Stored data -
*** Block opens ***
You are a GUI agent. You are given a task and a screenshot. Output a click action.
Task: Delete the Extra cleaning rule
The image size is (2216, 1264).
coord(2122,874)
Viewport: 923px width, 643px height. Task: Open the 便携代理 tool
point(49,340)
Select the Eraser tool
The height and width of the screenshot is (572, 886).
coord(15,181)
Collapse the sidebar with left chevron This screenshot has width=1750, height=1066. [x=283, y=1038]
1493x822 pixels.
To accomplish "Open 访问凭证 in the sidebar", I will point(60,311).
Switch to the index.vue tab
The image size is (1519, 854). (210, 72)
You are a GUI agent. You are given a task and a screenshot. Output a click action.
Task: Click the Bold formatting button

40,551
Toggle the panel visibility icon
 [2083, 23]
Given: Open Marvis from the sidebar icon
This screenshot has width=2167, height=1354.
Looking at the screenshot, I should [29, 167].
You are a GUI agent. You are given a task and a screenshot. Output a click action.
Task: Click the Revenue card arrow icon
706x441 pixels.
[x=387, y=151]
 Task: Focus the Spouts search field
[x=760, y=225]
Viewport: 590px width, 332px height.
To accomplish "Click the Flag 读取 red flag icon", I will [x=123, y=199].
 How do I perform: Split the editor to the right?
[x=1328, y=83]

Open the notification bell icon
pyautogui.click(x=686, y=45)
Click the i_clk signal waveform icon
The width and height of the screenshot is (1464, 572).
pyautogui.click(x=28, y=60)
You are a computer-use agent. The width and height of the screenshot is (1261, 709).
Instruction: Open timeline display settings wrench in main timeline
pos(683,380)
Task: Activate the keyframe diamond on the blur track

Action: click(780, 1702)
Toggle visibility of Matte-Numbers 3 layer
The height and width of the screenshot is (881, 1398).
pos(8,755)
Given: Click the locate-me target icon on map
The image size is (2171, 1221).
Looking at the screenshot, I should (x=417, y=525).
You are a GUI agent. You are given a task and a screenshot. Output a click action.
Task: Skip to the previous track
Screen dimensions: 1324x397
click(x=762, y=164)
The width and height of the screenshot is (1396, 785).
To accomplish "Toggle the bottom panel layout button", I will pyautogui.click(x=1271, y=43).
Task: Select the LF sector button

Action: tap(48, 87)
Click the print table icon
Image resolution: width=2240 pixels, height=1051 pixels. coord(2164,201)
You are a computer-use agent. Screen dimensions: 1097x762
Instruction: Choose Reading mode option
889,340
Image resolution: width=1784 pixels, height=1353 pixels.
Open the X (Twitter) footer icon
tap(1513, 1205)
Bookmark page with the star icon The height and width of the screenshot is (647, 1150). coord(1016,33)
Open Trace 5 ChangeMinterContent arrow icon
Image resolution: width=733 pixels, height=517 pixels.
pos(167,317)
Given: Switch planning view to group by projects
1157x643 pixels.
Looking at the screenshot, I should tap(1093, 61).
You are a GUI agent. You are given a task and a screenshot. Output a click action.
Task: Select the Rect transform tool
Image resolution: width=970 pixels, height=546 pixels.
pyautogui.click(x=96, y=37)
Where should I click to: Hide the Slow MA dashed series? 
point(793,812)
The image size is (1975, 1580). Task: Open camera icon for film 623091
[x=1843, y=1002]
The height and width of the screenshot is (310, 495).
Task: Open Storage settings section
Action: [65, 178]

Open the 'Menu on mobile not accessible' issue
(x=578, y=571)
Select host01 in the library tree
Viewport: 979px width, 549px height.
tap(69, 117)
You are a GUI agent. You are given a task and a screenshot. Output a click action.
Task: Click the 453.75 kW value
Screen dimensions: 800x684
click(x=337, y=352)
*** Block closes ***
WHAT IS BEING ASKED - Reproduce the data shown above exactly.

WRITTEN SOLUTION -
You are a GUI agent. You are given a task and a screenshot. Output a click action.
Task: Delete the Extra cleaning rule
The image size is (2216, 1264).
coord(2122,874)
Viewport: 923px width, 643px height. Task: Open the 便携代理 tool
point(49,340)
Select the Eraser tool
The height and width of the screenshot is (572, 886).
coord(15,181)
Collapse the sidebar with left chevron This screenshot has width=1750, height=1066. [x=283, y=1038]
1493x822 pixels.
To accomplish "Open 访问凭证 in the sidebar", I will point(60,311).
Switch to the index.vue tab
The image size is (1519, 854). (210, 72)
You are a GUI agent. You are given a task and a screenshot. Output a click action.
Task: Click the Bold formatting button

40,551
Toggle the panel visibility icon
 [2083, 23]
Given: Open Marvis from the sidebar icon
This screenshot has width=2167, height=1354.
Looking at the screenshot, I should [29, 167].
You are a GUI agent. You are given a task and a screenshot. Output a click action.
Task: Click the Revenue card arrow icon
706x441 pixels.
[x=387, y=151]
 Task: Focus the Spouts search field
[x=760, y=225]
Viewport: 590px width, 332px height.
To accomplish "Click the Flag 读取 red flag icon", I will [x=123, y=199].
 How do I perform: Split the editor to the right?
[x=1328, y=83]

Open the notification bell icon
pyautogui.click(x=686, y=45)
Click the i_clk signal waveform icon
The width and height of the screenshot is (1464, 572).
pyautogui.click(x=28, y=60)
You are a computer-use agent. The width and height of the screenshot is (1261, 709).
Instruction: Open timeline display settings wrench in main timeline
pos(683,380)
Task: Activate the keyframe diamond on the blur track

Action: click(780, 1702)
Toggle visibility of Matte-Numbers 3 layer
The height and width of the screenshot is (881, 1398).
pos(8,755)
Given: Click the locate-me target icon on map
The image size is (2171, 1221).
Looking at the screenshot, I should (x=417, y=525).
You are a GUI agent. You are given a task and a screenshot. Output a click action.
Task: Skip to the previous track
Screen dimensions: 1324x397
click(x=762, y=164)
The width and height of the screenshot is (1396, 785).
To accomplish "Toggle the bottom panel layout button", I will pyautogui.click(x=1271, y=43).
Task: Select the LF sector button

Action: tap(48, 87)
Click the print table icon
Image resolution: width=2240 pixels, height=1051 pixels. coord(2164,201)
You are a computer-use agent. Screen dimensions: 1097x762
Instruction: Choose Reading mode option
889,340
Image resolution: width=1784 pixels, height=1353 pixels.
Open the X (Twitter) footer icon
tap(1513, 1205)
Bookmark page with the star icon The height and width of the screenshot is (647, 1150). coord(1016,33)
Open Trace 5 ChangeMinterContent arrow icon
Image resolution: width=733 pixels, height=517 pixels.
pos(167,317)
Given: Switch planning view to group by projects
1157x643 pixels.
Looking at the screenshot, I should tap(1093, 61).
You are a GUI agent. You are given a task and a screenshot. Output a click action.
Task: Select the Rect transform tool
Image resolution: width=970 pixels, height=546 pixels.
pyautogui.click(x=96, y=37)
Where should I click to: Hide the Slow MA dashed series? 
point(793,812)
The image size is (1975, 1580). Task: Open camera icon for film 623091
[x=1843, y=1002]
The height and width of the screenshot is (310, 495).
Task: Open Storage settings section
Action: [65, 178]

Open the 'Menu on mobile not accessible' issue
(x=578, y=571)
Select host01 in the library tree
Viewport: 979px width, 549px height.
tap(69, 117)
You are a GUI agent. You are given a task and a screenshot. Output a click action.
Task: Click the 453.75 kW value
Screen dimensions: 800x684
click(x=337, y=352)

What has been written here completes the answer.